There are some decent books on it, I just haven't ever seen a film that does it justice.  On the tactical level Japanese Destroyer Captain, Japanese I-Boat Captain, and Saburo Sakai's couple of popular books are excellent.  On the strategic level, Kogun goes far to explain where the heads of the Japanese high command - in which the Navy was the minor player - were and why they made the decisions they did, which seem so irrational in retrospect. 

However, you can get a very good idea of what was going on just by comparing the orders of battle for a Japanese division vs. a Marine or Army division, their tables of equipment, and level of logistic support such as the daily ammunition allowance for the artillery battalions.  The US divisions were equipped, supplied, and supported to fight a WW2 battle, while the Japanese were basically prepared to fight an army like the Red Army of the 1920s or the beleaguered fortress and colonial forces of a sorely-beset England at the farthest end of their own supply lines.

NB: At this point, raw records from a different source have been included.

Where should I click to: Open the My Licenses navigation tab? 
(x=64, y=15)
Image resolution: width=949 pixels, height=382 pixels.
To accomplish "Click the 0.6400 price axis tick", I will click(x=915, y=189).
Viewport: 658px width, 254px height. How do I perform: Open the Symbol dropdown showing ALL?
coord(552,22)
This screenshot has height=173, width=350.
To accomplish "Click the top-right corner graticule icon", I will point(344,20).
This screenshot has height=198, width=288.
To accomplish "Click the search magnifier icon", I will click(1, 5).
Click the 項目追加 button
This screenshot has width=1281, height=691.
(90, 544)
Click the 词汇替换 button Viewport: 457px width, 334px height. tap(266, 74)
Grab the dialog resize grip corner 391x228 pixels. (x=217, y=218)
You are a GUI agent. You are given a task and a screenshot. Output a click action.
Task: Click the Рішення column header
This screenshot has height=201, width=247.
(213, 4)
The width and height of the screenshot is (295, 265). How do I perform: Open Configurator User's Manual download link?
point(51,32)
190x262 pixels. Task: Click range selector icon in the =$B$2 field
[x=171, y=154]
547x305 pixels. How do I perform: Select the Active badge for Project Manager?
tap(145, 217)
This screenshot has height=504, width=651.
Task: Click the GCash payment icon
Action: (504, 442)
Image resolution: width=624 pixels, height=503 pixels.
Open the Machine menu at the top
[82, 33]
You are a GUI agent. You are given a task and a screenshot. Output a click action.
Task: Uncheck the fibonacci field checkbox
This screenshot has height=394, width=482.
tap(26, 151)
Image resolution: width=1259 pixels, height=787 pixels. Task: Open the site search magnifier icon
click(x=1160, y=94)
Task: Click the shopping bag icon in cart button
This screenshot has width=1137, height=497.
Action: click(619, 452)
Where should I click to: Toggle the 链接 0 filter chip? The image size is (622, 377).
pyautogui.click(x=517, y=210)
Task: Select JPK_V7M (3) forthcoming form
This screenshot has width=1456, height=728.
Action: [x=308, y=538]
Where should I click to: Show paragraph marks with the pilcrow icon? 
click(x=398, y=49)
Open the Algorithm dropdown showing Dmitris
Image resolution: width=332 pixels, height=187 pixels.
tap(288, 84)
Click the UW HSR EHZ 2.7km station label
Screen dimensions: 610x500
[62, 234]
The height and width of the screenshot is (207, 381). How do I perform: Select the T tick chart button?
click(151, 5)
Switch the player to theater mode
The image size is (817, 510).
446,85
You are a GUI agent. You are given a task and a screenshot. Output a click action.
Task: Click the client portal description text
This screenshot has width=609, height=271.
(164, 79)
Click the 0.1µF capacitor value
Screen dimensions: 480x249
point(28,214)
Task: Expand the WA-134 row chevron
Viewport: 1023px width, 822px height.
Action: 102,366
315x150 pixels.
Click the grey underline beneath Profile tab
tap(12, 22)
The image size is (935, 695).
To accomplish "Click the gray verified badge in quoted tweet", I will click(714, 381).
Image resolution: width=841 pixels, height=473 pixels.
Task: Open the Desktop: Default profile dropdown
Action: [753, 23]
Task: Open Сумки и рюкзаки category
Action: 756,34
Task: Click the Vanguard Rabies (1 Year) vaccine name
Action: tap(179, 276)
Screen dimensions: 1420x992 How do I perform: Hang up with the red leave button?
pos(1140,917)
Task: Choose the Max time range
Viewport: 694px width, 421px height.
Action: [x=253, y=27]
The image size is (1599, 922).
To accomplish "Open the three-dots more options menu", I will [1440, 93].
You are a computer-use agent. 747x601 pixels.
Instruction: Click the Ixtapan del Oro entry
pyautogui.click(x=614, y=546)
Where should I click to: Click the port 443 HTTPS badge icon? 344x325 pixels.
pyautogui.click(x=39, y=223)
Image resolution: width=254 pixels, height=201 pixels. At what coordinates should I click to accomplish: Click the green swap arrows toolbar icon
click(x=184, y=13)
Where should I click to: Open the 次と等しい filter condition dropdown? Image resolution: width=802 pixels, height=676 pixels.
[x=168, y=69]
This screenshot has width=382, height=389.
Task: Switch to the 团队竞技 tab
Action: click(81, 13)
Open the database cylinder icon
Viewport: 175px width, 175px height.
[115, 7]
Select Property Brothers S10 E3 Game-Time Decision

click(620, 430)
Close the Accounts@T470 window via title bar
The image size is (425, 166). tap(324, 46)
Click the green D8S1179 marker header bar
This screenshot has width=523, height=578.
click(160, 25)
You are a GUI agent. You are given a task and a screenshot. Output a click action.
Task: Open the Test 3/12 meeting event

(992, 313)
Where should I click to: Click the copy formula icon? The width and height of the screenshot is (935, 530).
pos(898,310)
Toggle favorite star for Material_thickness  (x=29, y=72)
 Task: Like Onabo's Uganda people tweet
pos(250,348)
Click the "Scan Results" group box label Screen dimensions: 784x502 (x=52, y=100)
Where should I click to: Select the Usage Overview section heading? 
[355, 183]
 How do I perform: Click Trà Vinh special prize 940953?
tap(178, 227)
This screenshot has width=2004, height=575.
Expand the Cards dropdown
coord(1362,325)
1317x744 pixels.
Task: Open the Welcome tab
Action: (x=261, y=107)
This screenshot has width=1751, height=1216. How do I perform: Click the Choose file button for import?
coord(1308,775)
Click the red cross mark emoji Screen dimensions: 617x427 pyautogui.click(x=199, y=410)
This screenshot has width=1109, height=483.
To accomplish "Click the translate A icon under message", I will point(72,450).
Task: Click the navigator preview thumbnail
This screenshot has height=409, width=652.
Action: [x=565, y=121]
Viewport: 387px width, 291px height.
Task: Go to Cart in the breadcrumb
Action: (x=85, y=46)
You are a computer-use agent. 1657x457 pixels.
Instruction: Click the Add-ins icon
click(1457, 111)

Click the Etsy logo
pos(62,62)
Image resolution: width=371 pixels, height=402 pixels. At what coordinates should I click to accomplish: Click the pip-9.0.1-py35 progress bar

It is apparent after any in-depth reading about WW1 and WW2, and really our own Civil War, that our opposition in each of them really had no clear idea at all what they were buying into and ridiculously underestimated it and our resolve, relying on pre-war industrial stats without reference to the trend line if that, with no real concept at all of how fast and how big we could go with a continent for a safe base, a larger and relatively technically-skilled population, and the logistic capability inherent in being a continental power.